In India, many women did not have the same rights or freedoms as men. They were not allowed to leave their homes, be educated or take on roles in the community. Women were prohibited from taking on external matters as well as domestic matters. They were under the influence of their parents before marriage & their husband after marriage. They were treated badly by their husbands, for example they ate after their husbands, sometimes eating their husband’s leftovers.
In modern times, women in India are given rights and freedom. There are a number of women education grants that offer help to women from poor backgrounds to be educated.
The government of India provides money that women who have business ideas can borrow in order to start businesses. Women are encouraged to start small businesses in order to have their own source of income and become independent.
The status of women in India has greatly improved and there are many women who hold high positions in the government and businesses.
Women Off the Map video link showing empowerment of women in Neemrana
The children then developed their questions, using this quadrant (adapted from SAPERE P4C Level 1 handbook):
These were some of their questions:
- Why don’t women get lots of money compared to men?
- Why does it have to be women?
- What is the point of having rights if they can’t use them?
- Why can’t men serve women?
- Why don’t women have equal rights as men?
- Why are women treated badly?
- Why do you think women are treated badly and men are treated well?
- Why do men have more power?
- What can we do to get more rights for women?
The chosen question was: Why can’t men serve women?
These are some of the children’s thoughts that they wrote down after the philosophy circle.
‘I think men should serve women because they do all the hard work and the men just relax and get free food. So for a change I think women should relax and all of the men serve and do the hard work.’
‘I think that women in India should be treated differently. They should be able to go to work and school and be educated. I think the men should help the women and do some cooking. The men should look after the children and help them to have fun.’
‘India: Because men are bigger than women. In 2009 women got tired and started to complain. The president changed the rules and now men can do the job as well.’

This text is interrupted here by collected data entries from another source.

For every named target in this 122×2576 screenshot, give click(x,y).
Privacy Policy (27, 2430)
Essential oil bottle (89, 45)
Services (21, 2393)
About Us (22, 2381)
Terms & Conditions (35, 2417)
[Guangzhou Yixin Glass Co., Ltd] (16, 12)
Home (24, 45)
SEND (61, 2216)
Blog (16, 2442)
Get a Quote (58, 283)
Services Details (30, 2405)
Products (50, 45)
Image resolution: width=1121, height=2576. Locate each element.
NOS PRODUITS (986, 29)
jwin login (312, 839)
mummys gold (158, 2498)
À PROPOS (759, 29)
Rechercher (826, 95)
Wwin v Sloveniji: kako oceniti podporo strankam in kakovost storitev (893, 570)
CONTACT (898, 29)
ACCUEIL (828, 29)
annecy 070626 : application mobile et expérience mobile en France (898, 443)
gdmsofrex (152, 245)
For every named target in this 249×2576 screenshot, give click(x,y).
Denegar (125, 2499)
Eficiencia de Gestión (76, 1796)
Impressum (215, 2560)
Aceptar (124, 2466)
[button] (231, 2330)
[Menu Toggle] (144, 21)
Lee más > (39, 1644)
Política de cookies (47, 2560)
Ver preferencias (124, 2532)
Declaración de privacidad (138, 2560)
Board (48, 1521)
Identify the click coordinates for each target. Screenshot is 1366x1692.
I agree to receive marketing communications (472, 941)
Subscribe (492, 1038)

‘Sheffield: Sheffield is a big place and women don’t have all the things that women have in India. Women in Sheffield, even teenagers, are not scared of men.’
‘I think it was a good thing to discuss because the way women in India used to be treated wasn’t right. It helped us come up with good ideas about how we can stop it. I think that they should be treated equally because women are capable of working proper paid jobs. It should be fair and maybe they could do what we do in Britain.’
‘I think that the husband and wife should share the work equally so that they would not fight or get tired. If men are really physically stronger than women, why don’t they do more work?’